SOURCE DATA:

━━━━━━━━━━

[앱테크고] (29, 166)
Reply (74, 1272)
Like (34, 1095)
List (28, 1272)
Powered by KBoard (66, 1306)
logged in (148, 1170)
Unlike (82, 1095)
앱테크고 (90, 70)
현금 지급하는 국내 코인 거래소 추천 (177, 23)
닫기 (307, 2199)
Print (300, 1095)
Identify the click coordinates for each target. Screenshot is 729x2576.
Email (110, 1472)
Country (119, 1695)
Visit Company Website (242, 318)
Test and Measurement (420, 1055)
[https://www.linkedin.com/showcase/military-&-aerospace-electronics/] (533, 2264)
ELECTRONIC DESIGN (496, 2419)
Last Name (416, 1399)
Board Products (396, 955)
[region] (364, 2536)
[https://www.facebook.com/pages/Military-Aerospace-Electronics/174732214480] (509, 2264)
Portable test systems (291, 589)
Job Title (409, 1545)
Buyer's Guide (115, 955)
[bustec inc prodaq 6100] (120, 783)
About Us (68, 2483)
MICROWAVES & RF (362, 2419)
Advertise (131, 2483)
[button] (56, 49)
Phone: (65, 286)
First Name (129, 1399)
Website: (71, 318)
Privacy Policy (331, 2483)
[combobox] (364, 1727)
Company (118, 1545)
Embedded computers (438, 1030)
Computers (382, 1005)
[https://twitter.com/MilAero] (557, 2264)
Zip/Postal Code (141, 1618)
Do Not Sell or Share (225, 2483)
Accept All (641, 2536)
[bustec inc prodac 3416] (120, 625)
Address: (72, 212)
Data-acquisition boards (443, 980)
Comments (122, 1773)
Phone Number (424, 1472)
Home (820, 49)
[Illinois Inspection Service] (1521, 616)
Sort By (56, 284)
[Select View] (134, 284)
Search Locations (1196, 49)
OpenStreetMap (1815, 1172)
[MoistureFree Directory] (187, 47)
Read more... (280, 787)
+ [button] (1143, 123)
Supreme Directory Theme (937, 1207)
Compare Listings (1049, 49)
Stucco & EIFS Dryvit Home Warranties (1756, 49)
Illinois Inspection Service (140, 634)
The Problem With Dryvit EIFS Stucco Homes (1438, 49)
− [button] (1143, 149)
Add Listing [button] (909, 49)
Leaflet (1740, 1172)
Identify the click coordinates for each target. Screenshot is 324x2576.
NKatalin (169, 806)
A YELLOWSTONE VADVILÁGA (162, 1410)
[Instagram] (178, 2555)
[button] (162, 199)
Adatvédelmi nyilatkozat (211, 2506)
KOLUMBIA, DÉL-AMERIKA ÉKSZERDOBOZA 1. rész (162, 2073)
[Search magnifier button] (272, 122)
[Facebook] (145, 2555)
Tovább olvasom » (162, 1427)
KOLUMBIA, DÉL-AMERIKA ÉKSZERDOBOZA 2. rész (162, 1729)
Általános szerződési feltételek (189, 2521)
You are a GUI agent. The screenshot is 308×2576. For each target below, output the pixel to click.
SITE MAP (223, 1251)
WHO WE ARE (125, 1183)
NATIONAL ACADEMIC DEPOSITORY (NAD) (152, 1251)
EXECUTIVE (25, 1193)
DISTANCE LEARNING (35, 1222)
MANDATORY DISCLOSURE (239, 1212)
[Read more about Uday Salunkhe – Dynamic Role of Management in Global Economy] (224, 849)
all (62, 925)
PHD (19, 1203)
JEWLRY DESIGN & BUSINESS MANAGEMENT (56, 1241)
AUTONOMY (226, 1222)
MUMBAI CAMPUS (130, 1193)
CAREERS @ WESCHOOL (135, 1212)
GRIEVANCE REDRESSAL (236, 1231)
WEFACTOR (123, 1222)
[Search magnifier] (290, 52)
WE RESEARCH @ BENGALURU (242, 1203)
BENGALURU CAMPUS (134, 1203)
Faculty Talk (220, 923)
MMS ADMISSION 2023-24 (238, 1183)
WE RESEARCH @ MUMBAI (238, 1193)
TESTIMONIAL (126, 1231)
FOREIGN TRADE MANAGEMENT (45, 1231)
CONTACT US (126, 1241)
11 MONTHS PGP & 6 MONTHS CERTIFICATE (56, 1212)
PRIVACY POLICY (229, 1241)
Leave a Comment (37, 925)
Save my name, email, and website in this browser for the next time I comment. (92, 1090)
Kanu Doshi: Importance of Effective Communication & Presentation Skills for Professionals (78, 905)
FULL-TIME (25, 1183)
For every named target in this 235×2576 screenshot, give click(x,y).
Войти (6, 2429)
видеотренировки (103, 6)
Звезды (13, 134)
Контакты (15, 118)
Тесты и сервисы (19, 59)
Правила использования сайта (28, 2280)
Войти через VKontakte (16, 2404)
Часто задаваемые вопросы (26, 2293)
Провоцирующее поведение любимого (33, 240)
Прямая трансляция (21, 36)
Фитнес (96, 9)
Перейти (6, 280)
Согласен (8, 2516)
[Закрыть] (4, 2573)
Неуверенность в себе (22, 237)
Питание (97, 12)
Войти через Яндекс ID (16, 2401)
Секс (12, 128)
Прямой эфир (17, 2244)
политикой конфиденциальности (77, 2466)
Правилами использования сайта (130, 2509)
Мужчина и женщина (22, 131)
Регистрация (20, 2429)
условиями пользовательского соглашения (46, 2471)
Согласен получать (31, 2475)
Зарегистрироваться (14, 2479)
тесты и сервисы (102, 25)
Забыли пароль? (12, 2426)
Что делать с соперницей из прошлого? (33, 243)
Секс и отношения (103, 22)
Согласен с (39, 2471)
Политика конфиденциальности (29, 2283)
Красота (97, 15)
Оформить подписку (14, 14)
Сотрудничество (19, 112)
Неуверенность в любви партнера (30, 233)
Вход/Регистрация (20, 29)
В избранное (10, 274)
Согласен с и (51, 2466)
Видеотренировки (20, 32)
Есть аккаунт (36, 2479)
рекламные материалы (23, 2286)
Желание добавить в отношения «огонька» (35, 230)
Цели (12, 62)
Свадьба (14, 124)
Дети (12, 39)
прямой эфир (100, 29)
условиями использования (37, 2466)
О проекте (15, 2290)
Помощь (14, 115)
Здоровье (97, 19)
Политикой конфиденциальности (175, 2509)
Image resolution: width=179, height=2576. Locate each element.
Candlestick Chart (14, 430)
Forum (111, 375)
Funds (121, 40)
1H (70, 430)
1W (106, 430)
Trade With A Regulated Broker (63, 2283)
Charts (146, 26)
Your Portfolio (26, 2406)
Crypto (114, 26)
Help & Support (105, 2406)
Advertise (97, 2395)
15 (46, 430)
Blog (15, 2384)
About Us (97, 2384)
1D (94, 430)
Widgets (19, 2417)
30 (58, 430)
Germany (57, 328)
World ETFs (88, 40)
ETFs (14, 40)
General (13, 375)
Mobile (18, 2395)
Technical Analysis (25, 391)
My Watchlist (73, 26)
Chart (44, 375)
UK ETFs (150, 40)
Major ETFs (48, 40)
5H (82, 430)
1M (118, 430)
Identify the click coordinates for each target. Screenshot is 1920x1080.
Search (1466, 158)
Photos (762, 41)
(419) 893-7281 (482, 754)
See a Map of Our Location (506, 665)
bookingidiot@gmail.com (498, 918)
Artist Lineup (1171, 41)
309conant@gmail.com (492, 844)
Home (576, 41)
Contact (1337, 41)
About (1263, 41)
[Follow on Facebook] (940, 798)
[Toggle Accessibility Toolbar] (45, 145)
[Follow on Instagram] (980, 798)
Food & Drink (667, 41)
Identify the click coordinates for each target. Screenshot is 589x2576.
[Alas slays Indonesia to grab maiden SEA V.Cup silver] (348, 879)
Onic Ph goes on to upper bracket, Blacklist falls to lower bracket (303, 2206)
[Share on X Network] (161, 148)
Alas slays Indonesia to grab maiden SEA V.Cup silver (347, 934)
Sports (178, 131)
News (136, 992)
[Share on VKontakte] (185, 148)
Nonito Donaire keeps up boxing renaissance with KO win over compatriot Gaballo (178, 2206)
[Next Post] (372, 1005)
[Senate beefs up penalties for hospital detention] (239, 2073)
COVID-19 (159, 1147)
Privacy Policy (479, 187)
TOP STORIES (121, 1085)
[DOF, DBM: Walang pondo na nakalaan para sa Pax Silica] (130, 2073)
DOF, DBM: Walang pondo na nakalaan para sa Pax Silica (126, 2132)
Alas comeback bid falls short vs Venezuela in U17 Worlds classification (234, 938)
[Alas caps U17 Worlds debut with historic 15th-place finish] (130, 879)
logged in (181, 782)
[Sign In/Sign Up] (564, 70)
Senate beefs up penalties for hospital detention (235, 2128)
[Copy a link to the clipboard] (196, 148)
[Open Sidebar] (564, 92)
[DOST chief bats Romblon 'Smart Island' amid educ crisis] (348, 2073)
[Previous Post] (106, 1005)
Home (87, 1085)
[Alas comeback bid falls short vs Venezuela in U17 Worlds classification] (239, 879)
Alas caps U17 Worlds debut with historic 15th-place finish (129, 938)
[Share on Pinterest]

━━━━━━━━━━

WHAT YOU SHOULD DO:
Print the lines above from the one with "닫기 (307, 2199)" through the one with "KOLUMBIA, DÉL-AMERIKA ÉKSZERDOBOZA 1.", both included, exactly as written and nothing more.

EXERCISE RESPONSE:
닫기 (307, 2199)
Print (300, 1095)
Identify the click coordinates for each target. Screenshot is 729x2576.
Email (110, 1472)
Country (119, 1695)
Visit Company Website (242, 318)
Test and Measurement (420, 1055)
[https://www.linkedin.com/showcase/military-&-aerospace-electronics/] (533, 2264)
ELECTRONIC DESIGN (496, 2419)
Last Name (416, 1399)
Board Products (396, 955)
[region] (364, 2536)
[https://www.facebook.com/pages/Military-Aerospace-Electronics/174732214480] (509, 2264)
Portable test systems (291, 589)
Job Title (409, 1545)
Buyer's Guide (115, 955)
[bustec inc prodaq 6100] (120, 783)
About Us (68, 2483)
MICROWAVES & RF (362, 2419)
Advertise (131, 2483)
[button] (56, 49)
Phone: (65, 286)
First Name (129, 1399)
Website: (71, 318)
Privacy Policy (331, 2483)
[combobox] (364, 1727)
Company (118, 1545)
Embedded computers (438, 1030)
Computers (382, 1005)
[https://twitter.com/MilAero] (557, 2264)
Zip/Postal Code (141, 1618)
Do Not Sell or Share (225, 2483)
Accept All (641, 2536)
[bustec inc prodac 3416] (120, 625)
Address: (72, 212)
Data-acquisition boards (443, 980)
Comments (122, 1773)
Phone Number (424, 1472)
Home (820, 49)
[Illinois Inspection Service] (1521, 616)
Sort By (56, 284)
[Select View] (134, 284)
Search Locations (1196, 49)
OpenStreetMap (1815, 1172)
[MoistureFree Directory] (187, 47)
Read more... (280, 787)
+ [button] (1143, 123)
Supreme Directory Theme (937, 1207)
Compare Listings (1049, 49)
Stucco & EIFS Dryvit Home Warranties (1756, 49)
Illinois Inspection Service (140, 634)
The Problem With Dryvit EIFS Stucco Homes (1438, 49)
− [button] (1143, 149)
Add Listing [button] (909, 49)
Leaflet (1740, 1172)
Identify the click coordinates for each target. Screenshot is 324x2576.
NKatalin (169, 806)
A YELLOWSTONE VADVILÁGA (162, 1410)
[Instagram] (178, 2555)
[button] (162, 199)
Adatvédelmi nyilatkozat (211, 2506)
KOLUMBIA, DÉL-AMERIKA ÉKSZERDOBOZA 1. rész (162, 2073)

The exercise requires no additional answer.